◆ Given task A:
Name the three radios that the robotics text says a smartphone probably contains.

◆ Quoted text:
▬▬▬▬▬▬▬▬▬▬

Another modern development has occurred on the other end of the computer spectrum. While anyone can now have what we would have called a supercomputer back in 2000 on their desk at home, the development of the smartphone has driven a whole series of innovations that are just being felt in technology. Your wonder of a smartphone has accelerometers and gyroscopes made of tiny silicon chips called Micro-Electromechanical Systems (MEMS). It also has a high-resolution but very small digital camera and a multi-core computer processor that takes very little power to run. It also contains (probably) three radios – a Wi-Fi wireless network, a cellular phone, and a Bluetooth transceiver. As good as these parts are at making your iPhone fun to use, they have also found their way into parts available for robots. That is fun for us because what used to be only available for research labs and universities is now for sale to individual users. If you happen to have a university or research lab or work for a technology company with multi-million-dollar development budgets, you will also learn something from this book, and find tools and ideas that hopefully will inspire your robotics creations or power new products with exciting capabilities.
Now that you’re familiar with the concept of AI for robotics, let’s look at what a robot actually is.
The word robot entered the modern language from the play R.U.R by the Czech author Karel Capek, which was published back in 1920. Roboti is a Czech word meaning forced servitude. In the play, an industrialist learns how to build artificial people – not mechanical, metal men, but made of flesh and blood, and coming from a factory fully grown. The English translation of the name R.U.R as Rossum’s Universal Robots introduced the word robot to the world.
For the purposes of this book, a robot is a machine that is capable of sensing and reacting to its environment, and that has some human- or animal-like function. We generally think of a robot as an automated, self-directing mobile machine that can interact with the environment. That is to say, a robot has a physical form and exhibits some form of autonomy, or the ability to make decisions for itself based on observation of the external environment.
Next, let’s discuss the problem we will be trying to solve in this book.
In the course of this book, we will be using a single problem set that I feel most people can relate to easily, while still representing a real challenge for the most seasoned roboticist. We will be using AI and robotics techniques to pick up toys in my house after my grandchildren have visited. That sound you just heard was the gasp from the professional robotics engineers and researchers in the audience – this is a tough problem. Why is this a tough problem, and why is it ideal for this book?

▬▬▬▬▬▬▬▬▬▬

◆ Records for locating displayed items:

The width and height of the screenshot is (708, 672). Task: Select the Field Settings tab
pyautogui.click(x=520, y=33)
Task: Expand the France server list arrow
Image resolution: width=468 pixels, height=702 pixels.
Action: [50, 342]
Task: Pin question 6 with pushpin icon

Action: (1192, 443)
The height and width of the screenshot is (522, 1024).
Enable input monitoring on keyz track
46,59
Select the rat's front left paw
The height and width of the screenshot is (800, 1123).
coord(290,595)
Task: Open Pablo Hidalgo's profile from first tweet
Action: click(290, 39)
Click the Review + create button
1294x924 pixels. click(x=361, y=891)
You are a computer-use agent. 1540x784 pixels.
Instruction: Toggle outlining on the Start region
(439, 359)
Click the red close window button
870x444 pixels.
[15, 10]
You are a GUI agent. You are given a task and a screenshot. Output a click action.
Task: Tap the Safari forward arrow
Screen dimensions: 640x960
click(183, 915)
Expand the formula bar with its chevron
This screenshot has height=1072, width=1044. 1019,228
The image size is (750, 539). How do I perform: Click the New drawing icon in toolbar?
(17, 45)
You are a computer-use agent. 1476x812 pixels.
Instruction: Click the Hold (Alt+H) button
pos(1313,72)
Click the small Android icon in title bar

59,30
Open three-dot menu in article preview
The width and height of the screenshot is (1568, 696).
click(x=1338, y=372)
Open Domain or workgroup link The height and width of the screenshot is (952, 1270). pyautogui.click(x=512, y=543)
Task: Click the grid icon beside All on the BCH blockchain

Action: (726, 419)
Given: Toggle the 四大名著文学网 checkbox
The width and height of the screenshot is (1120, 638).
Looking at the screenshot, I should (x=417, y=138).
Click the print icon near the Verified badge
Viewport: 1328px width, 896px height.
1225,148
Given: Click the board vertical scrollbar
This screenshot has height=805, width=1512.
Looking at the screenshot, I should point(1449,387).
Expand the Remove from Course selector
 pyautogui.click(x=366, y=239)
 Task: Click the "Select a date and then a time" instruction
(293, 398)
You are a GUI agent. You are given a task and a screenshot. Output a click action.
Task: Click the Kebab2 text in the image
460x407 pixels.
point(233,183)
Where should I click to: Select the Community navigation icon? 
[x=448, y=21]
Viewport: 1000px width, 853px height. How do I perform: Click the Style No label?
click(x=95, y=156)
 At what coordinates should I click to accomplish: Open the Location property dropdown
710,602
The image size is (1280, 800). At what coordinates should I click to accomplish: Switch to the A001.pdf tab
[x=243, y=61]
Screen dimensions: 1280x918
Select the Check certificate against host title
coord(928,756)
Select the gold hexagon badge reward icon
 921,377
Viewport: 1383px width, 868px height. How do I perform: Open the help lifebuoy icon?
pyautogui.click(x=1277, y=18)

▬▬▬▬▬▬▬▬▬▬

◆ Given task B:
Copy everything in the listing from the line containing "You are a computer-use agent. 1476x812" down through the line containing "Action: (726, 419)".

◆ Full output A:
A Wi-Fi wireless network, a cellular phone, and a Bluetooth transceiver.

◆ Full output B:
You are a computer-use agent. 1476x812 pixels.
Instruction: Click the Hold (Alt+H) button
pos(1313,72)
Click the small Android icon in title bar

59,30
Open three-dot menu in article preview
The width and height of the screenshot is (1568, 696).
click(x=1338, y=372)
Open Domain or workgroup link The height and width of the screenshot is (952, 1270). pyautogui.click(x=512, y=543)
Task: Click the grid icon beside All on the BCH blockchain

Action: (726, 419)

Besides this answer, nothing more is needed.